Empty Set

Originally written in Spanish, Empty Set by visual artist Verónica Gerber Bicecci (and translated by Christina MacSweeney) is a wonderfully beguiling novel that demonstrates the beautiful similarities between language and math. The narrator, also named Verónica, loses, finds and loses love, while wrestling with the disassembly of her nuclear family. To understand better why people come into her life only to leave, she seeks to find patterns in her relationships, drawing from algebra and geometry, astronomy and the science of tree-ring analysis.

Bicecci documents Verónica's search for meaning through a series of fragmented passages and drawings that build and climax like a more traditional text, but that remain enigmatic enough to leave several moments up for interpretation. That's not to say the novel is difficult to read.
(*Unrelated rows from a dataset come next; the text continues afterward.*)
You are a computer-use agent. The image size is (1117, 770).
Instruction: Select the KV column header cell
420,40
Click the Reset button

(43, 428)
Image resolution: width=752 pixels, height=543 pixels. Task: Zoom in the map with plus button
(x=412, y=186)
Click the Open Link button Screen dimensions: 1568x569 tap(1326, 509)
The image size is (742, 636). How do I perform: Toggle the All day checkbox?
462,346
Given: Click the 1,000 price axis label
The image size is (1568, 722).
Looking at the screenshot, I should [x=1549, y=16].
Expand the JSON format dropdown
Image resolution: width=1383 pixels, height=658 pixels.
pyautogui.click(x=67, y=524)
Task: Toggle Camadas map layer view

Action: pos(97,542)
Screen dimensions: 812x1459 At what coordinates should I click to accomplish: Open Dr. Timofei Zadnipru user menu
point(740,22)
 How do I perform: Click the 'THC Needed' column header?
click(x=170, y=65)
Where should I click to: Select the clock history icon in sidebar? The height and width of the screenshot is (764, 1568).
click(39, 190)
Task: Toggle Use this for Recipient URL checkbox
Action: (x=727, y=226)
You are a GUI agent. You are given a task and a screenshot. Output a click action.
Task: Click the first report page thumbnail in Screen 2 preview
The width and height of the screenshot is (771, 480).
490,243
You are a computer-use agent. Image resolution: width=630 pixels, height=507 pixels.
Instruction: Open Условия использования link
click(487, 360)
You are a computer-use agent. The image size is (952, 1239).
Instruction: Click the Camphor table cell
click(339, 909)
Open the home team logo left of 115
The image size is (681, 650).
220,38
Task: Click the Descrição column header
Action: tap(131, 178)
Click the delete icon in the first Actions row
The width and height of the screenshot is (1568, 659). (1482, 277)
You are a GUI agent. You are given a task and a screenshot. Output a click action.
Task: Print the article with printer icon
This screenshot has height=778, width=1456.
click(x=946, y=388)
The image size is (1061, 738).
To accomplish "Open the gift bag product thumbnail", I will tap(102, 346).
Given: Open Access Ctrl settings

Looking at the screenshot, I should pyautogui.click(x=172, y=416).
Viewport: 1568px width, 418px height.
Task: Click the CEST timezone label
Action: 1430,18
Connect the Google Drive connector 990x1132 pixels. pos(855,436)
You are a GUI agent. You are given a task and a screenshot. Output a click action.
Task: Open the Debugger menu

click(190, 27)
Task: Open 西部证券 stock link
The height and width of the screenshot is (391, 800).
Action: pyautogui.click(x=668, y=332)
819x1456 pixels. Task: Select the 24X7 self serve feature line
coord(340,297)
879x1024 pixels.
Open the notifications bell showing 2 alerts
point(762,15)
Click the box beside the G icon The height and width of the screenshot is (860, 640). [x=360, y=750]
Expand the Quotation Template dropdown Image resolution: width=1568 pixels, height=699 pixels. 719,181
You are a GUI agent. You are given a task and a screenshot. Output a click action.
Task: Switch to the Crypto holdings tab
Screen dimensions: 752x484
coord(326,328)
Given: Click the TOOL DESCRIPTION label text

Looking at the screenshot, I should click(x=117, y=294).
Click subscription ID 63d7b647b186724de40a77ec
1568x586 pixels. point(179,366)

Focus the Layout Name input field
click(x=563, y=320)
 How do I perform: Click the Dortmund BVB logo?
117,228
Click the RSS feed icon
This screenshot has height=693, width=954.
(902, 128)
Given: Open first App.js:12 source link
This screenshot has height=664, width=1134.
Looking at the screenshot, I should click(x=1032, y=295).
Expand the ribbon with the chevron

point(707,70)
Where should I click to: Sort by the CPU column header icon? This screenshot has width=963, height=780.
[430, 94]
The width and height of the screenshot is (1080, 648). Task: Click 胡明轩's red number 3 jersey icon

On the contrary, Bicecci's sentences (and MacSweeney's translation) run as clear as spring water and are a joy to take in, from start to finish.

Empty Set is also brimming with observations that verge on existential philosophy: "Our story began several times and only ended once, that's why it's impossible to understand which of the beginnings was the one that ended." Here and throughout the novel, Bicecci demonstrates a talent for telling a familiar love story in astounding new ways.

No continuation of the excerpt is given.